João Carlos Antunes
Apontamentos da Semana...
ALGUMAS REFLEXÕES DE UM AZEITONEIRO de fresca data. Começo por anunciar que, pelo menos que me lembre, nunca comprei um litro de azeite que fosse num espaço comercial. Sortudo, dirão. E eu confirmo, também por ter um pai que plantou, cuidou e colheu até não ter forças o fruto das oliveiras da família. Mas os anos pesam e a partir de certa altura, quem escreve estas linhas teve de passar a estar mais presente nestas tarefas tão distintas das que ocuparam o seu dia a dia durante dezenas de anos. E tomei gosto pela tarefa. Que me ocupam agora durante pelo menos 3 semanas. Não se retire daqui que o tamanho do olival seja proporcional. Acontece que o rancho é muito pequeno e limitado na competência. Por isso, apesar de haver certo prazer num trabalho que enche de vozes os campos da aldeia, que traz muitos dos aqui tiveram a sua infância vivida, mas descem cada ano da capital ao campo das suas raízes, apesar deste prazer, o cansaço físico traz consigo algum natural enfastiamento. Na nossa região, o tipo de olival e a orografia não permitem, a não ser na campina de Idanha, a mecanização como a que vemos nos campos alentejanos. Por isso, o subir e descer escadas, encavalitar-se numa oliveira que era fácil para qualquer puto, é agora uma aventura que faz muito azeitoneiro cair de maduro e terminar numa cama de hospital.

Tarefa 1 →
Traduza para inglês esta frase do texto sobre a apanha da azeitona: "Na nossa região, o tipo de olival e a orografia não permitem, a não ser na campina de Idanha, a mecanização como a que vemos nos campos alentejanos."
Tarefa 2 →
Prossiga o texto sobre a apanha da azeitona a partir da última frase, mantendo o mesmo tom.
As linhas que vêm a seguir são material independente, sem ligação ao texto.

Dados apresentados →
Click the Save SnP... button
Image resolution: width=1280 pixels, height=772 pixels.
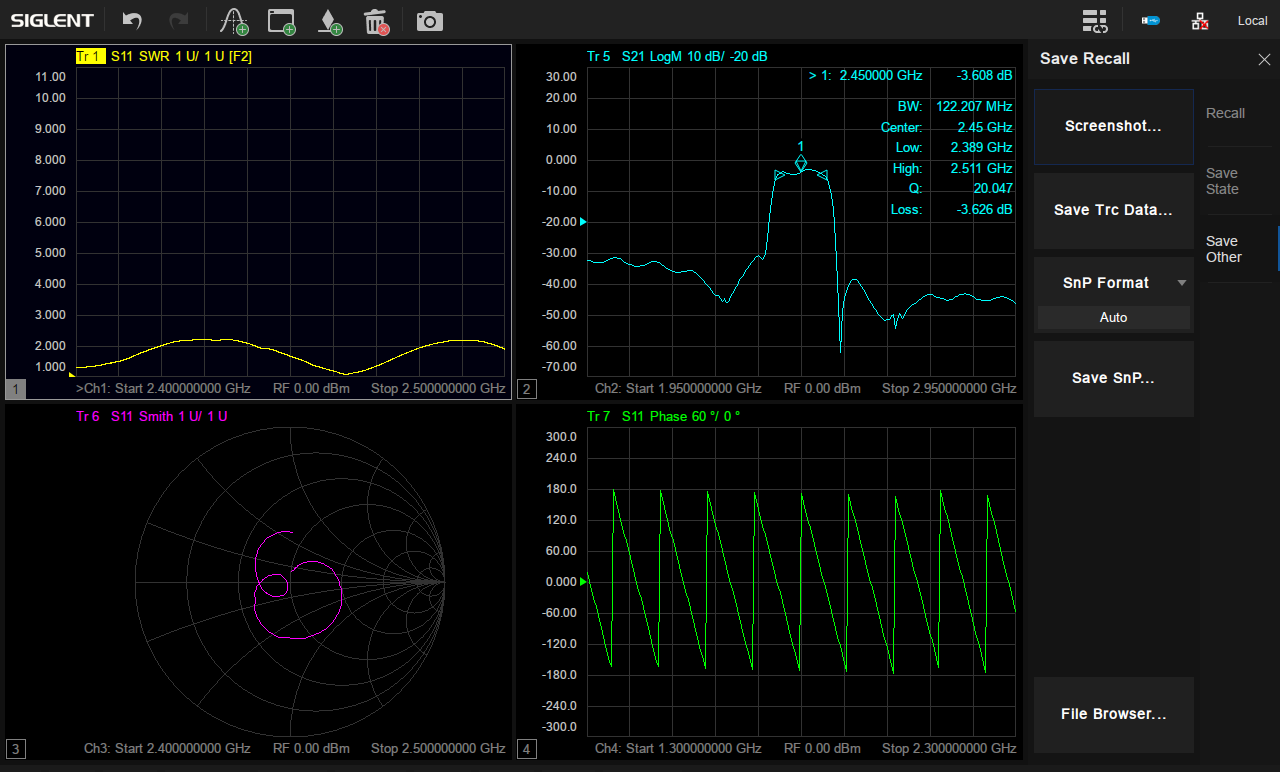(1113, 378)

Resposta 1 →
In our region, the type of olive grove and the terrain do not allow, except on the Idanha plain, the kind of mechanization we see in the fields of the Alentejo.

Resposta 2 →
Mas se pensa que colhida a bela azeitona, está o assunto resolvido e arrumado, está bem enganado. Começa então outra aventura, a de escolher o lagar onde vai obter finalmente o produto do seu trabalho. Escolhe-se o lagar, na certeza de que terá um longo dia pela frente, pior que a entrada em Lisboa em hora de ponta, com a fila de viaturas apinhadas de sacos, que veem ao mesmo. Horas de espera, só suavizadas pelo delicioso aroma a azeite novo que ali se respira e pelas conversas que vão acontecendo, lamentos sobre o fato de a azeitona este ano estar a fundir pouco. E é impossível não recuar no tempo em que não havia aldeia que não possuísse um ou mais lagares. Onde se podia conversar com o mestre e visualizar todo o processo de produção. E lembrar os meus tempos de infância, igual a todos os que a vivenciaram numa aldeia, quando ia ao lagar depois da escola, com uma grande fatia que a minha mãe cortava do pão cozido no forno do quintal feito com a farinha do trigo semeado pelo meu pai e feito farinha no moinho do ti Pisco. Torrado no borralho da fogueira do lagar, o mestre pegava no pão e mergulhava-o na tina, a tarefa, para onde corria em bica o azeite acabado de obter das prensas. As tibornas, que ainda agora nesta época fazem parte dos nossos hábitos alimentares.
São hábitos alimentares saudáveis, o consumo de azeite em cru, que me parecem estar em risco em muitas casas, se se mantiver a tendência de aumento brutal de preços. Infelizmente haverá muitas famílias que vão ter de optar pelo consumo de óleo alimentar, porque não vão suportar preços de azeite a ultrapassar os dez euros por litro. Um aumento brutal de mais de sessenta por cento que vai matar o consumo e talvez deixar muito azeite na casa do pequeno produtor.